甘蔗MAP激酶基因SoMAPK4克隆与生物信息学分析

目的]克隆甘蔗MAP激酶家族新基因的全长序列,为了解甘蔗抗逆胁迫机制提供依据.方法]以新台糖22为材料,提取甘蔗幼叶总RNA并反转录为cDNA;利用已知物种MAP激酶基因核苷酸序列保守区设计引物,采用5′和3′端RACE技术克隆新基因全长,并进行生物信息学分析.结果]克隆获得的甘蔗新基因与玉米ZmMAPK4同源性很高,达92.6%,将该基因命名为SoMAPK4(登录号JQ062930),基因全长1499 bp,其中开放阅读框(ORF)为1128 bp,5′非翻译区(UTR)为218 bp,3′非翻译区(UTR)为213 bp.生物信息学分析结果表明,SoMAPK4基因编码一个含376个氨基酸的蛋白质,分子量约43.5 kDa,等电点为5.51,含有11个保守的蛋白激酶亚区和MAP激酶的磷酸化位点TEY基序.结论]克隆获得甘蔗MAP激酶新基因SoMAPK4,该基因可能参与多种胁迫反应的信号传递,是研究甘蔗非生物胁迫和生物胁迫过程中信号传递的一个关键因素.
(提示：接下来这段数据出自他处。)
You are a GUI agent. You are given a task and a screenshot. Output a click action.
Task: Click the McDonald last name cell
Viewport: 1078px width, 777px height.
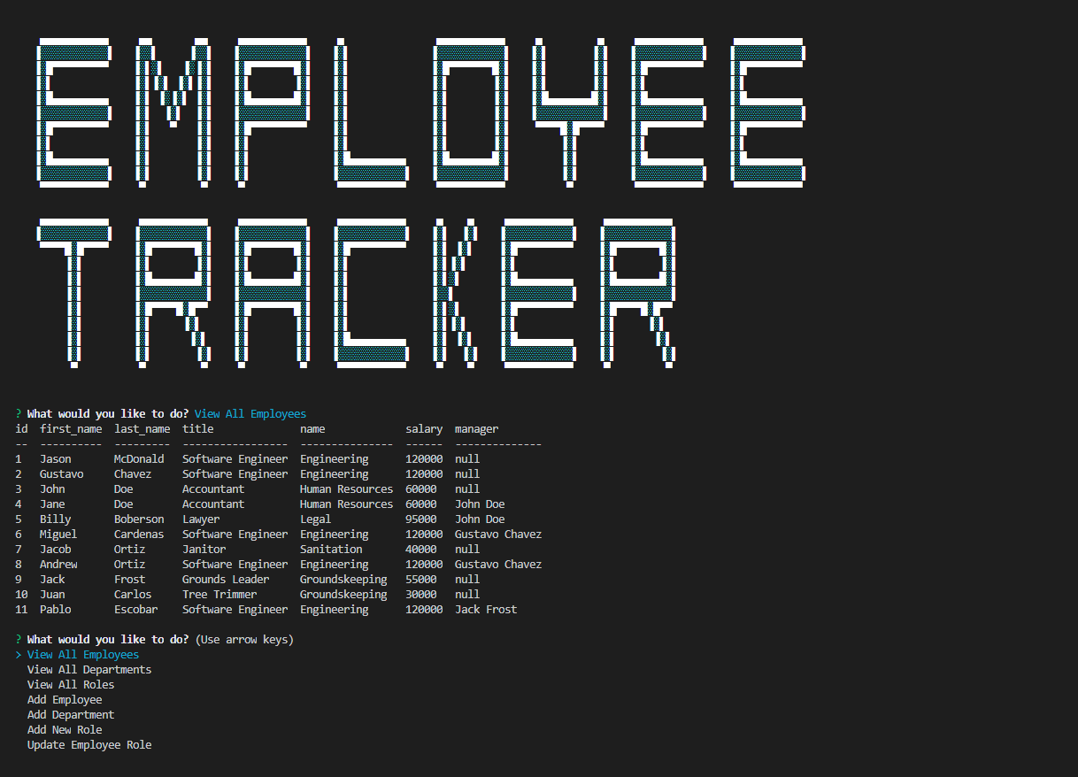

Cloning and bioinformatic analysis of Mitogen-activated protein kinase gene SoMAPK4 in sugarcane

【Objective】The present experiment was conducted to clone the full-length sequence of mitogen-activated protein kinase （MAPK） in sugarcane to explore mechanism of stress resistance in sugarcane. 【Method】The total RNA was extracted from leaves of sugarcane variety ROC22 and the cDNA was synthesized by gene racer kit. Based on the cDNA sequences of the conserved regions of plant MAPK genes， a pair of primers was designed and synthesized for cloning the full-length sequence of a novel member of MAPK gene family by RACE reaction. The bioinformatics of the cloned MAPK gene was also analyzed. 【Result】The cloned mitogen-activated protein kinase gene from sugarcane showed 92.6% homology with ZmMAPK4， and it was named as SoMAPK4 （accession No. JQ062930）， which cDNA full-length was 1499 bp with a polyA tail of 23 bp， containing a 5'-untranslated region （UTR） of 218 bp and a 3'-untranslated region （UTR） of 213 bp. The cDNA contained an ORF of 1128 bp encoding a protein of 376 amino acids with a calculated molecular weight of about 43.5 kDa and a pI of 5.51. The SoMAPK4 protein contained 11 sub-domains of protein kinase with serin/threonine specificity and phosphorylation TEY motif of MAP kinase. 【Conclusion】A novel MAPK gene SoMAPK4 was cloned. The SoMAPK4 may be involved in many signal transduction activities for various stress reactions， and is the key factor for studying signal transduction during sugarcane biotic and abiotic stresses.